● Problem to work on:
How many lines of the listing below contain "Focus"? State the number alone.

▼

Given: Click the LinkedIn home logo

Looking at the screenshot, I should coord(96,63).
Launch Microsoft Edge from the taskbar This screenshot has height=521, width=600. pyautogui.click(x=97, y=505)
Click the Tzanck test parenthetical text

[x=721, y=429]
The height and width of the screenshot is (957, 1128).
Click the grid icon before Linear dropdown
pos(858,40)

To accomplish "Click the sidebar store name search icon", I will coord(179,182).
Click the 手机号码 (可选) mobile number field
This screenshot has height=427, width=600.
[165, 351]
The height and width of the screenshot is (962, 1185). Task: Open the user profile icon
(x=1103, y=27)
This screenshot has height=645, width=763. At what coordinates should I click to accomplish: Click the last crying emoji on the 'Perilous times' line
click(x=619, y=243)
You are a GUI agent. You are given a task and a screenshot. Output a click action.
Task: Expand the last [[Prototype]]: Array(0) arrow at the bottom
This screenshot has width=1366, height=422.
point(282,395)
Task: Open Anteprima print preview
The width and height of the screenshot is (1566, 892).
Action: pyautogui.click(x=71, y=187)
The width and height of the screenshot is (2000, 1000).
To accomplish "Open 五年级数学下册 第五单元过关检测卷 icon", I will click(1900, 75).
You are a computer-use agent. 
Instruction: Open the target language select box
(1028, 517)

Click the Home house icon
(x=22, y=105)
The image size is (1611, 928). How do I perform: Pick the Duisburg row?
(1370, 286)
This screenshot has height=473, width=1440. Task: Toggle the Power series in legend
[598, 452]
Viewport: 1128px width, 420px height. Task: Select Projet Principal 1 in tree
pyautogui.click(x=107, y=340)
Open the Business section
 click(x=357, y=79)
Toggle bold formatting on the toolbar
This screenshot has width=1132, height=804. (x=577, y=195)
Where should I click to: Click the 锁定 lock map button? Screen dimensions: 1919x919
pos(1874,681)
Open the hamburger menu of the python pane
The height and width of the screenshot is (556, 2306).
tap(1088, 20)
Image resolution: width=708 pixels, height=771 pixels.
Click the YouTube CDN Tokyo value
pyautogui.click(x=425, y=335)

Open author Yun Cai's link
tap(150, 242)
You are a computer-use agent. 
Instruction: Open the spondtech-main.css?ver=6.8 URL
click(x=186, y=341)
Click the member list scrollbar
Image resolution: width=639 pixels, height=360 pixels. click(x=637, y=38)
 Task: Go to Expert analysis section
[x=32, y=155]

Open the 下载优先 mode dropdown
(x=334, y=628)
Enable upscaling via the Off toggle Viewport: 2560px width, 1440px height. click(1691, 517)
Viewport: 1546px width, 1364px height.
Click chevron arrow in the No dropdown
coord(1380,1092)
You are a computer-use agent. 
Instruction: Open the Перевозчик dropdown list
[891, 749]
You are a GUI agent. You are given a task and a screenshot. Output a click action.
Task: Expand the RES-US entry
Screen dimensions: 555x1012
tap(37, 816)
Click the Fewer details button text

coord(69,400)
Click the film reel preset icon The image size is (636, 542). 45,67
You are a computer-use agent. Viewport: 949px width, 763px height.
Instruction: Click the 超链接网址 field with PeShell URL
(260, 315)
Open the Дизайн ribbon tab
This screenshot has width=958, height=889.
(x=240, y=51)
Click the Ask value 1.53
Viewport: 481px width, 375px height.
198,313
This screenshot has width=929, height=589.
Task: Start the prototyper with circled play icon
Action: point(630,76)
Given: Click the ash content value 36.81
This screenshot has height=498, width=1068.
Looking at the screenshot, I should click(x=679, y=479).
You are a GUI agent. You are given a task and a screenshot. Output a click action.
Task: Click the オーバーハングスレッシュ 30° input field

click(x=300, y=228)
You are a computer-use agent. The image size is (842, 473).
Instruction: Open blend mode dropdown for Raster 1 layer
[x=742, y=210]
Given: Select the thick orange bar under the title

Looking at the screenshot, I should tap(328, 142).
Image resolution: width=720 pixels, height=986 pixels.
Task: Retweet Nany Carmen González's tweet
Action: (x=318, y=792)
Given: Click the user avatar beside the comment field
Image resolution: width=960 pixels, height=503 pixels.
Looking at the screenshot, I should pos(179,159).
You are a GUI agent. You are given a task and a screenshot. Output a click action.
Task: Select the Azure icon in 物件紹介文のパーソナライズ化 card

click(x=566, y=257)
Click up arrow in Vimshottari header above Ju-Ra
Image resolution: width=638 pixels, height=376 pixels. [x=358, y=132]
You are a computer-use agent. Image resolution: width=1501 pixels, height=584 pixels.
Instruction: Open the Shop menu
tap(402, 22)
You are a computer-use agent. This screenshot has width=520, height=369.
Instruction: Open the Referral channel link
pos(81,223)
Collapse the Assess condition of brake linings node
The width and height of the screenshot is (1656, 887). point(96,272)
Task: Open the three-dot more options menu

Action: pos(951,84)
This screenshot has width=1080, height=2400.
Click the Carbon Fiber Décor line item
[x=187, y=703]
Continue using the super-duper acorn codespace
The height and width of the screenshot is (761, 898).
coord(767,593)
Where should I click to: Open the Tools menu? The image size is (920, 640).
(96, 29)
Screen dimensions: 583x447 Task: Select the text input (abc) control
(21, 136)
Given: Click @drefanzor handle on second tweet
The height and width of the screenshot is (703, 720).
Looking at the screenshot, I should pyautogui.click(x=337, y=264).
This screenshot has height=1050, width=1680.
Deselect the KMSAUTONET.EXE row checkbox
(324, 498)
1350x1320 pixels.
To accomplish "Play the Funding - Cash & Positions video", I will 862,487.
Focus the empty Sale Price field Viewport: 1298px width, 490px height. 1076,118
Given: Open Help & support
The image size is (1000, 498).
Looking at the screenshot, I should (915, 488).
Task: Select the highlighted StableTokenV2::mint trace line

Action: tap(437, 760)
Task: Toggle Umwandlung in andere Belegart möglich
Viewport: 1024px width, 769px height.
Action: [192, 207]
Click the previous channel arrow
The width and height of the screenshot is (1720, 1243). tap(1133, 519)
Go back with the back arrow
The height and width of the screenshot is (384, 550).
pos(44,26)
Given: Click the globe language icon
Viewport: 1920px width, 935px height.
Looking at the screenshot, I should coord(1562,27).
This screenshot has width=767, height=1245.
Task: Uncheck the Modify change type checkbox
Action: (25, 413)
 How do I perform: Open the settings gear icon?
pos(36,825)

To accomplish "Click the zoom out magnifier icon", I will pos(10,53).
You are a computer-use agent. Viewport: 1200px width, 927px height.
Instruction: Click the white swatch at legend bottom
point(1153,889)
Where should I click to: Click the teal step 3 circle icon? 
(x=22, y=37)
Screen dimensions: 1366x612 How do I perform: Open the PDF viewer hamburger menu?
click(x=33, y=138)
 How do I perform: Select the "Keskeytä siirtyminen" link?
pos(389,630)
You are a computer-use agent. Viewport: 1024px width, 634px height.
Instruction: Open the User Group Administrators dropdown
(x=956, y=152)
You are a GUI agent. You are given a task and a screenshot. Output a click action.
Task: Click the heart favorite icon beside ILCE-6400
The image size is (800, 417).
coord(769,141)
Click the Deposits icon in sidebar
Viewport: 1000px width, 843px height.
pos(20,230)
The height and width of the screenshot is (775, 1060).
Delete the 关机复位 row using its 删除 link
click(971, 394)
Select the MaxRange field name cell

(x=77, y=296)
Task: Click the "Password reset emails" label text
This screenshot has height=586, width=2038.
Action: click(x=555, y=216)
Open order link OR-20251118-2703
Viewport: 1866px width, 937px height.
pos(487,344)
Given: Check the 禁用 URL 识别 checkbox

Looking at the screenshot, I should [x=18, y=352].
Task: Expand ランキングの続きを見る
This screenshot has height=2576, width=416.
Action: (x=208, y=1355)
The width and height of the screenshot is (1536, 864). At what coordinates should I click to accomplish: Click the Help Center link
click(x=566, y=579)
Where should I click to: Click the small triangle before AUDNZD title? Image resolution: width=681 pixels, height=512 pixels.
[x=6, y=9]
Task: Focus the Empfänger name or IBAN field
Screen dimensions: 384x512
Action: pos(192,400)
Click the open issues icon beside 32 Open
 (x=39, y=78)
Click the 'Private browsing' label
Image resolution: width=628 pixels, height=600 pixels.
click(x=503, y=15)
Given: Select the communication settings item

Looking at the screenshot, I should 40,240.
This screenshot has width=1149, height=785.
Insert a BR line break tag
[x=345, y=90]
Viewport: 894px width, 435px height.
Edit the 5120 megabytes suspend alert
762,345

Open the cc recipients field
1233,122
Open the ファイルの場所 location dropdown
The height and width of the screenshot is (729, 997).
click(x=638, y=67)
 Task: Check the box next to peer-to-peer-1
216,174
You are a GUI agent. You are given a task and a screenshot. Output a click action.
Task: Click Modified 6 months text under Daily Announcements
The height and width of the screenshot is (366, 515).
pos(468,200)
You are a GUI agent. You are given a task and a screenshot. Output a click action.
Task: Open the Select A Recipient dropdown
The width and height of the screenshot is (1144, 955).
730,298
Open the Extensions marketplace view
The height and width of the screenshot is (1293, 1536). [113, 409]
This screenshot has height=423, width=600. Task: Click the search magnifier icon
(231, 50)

▲

● Task answer:
2